### WRITTEN INSTRUCTION:
Reproduce the rows from the line containing "Task: Grab the description box resize handle" through the line containing "Action: (x=685, y=559)", swapping "description box" for "comment box" and leaving everything else unchanged. Omit the pictures from your answer.

### ENTRIES PROVIDED:
..............................

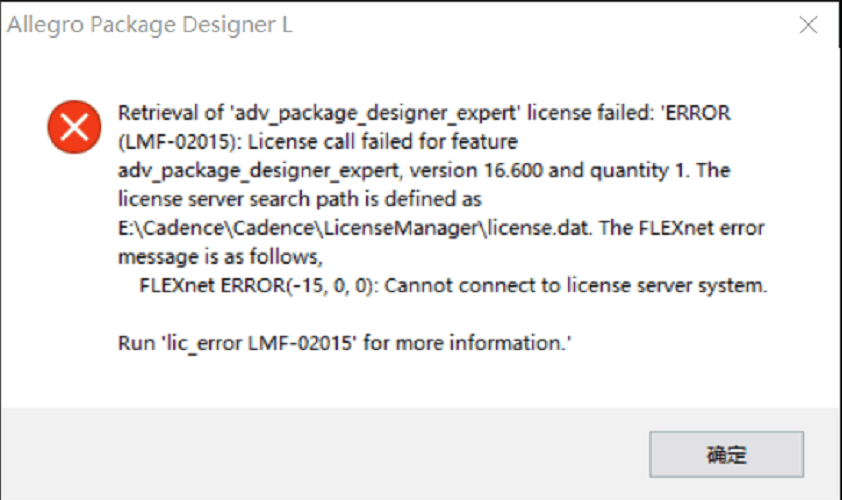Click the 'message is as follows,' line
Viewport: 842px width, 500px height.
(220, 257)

..............................

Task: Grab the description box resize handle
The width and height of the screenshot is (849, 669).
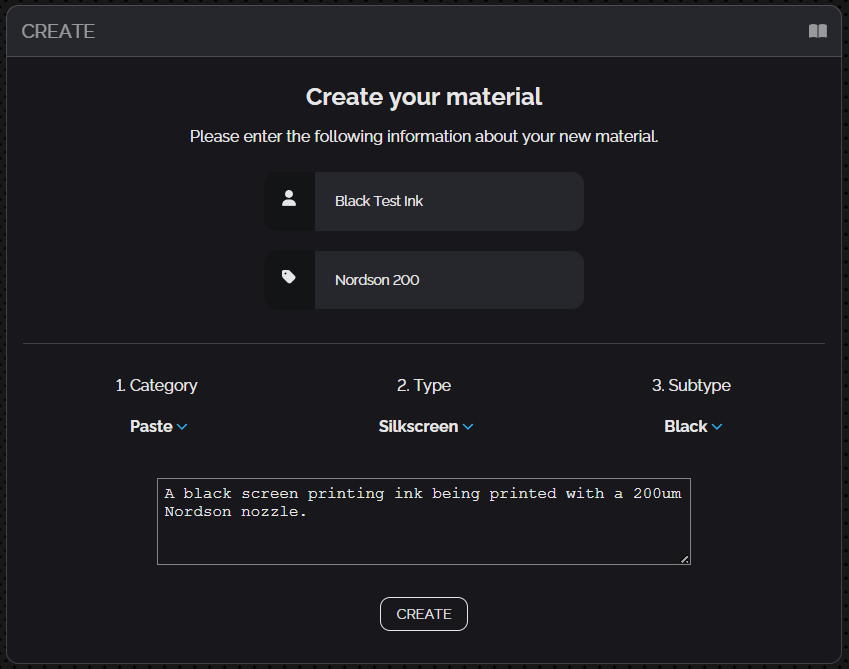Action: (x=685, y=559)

..............................

### RESULT:
Task: Grab the comment box resize handle
The width and height of the screenshot is (849, 669).
Action: (x=685, y=559)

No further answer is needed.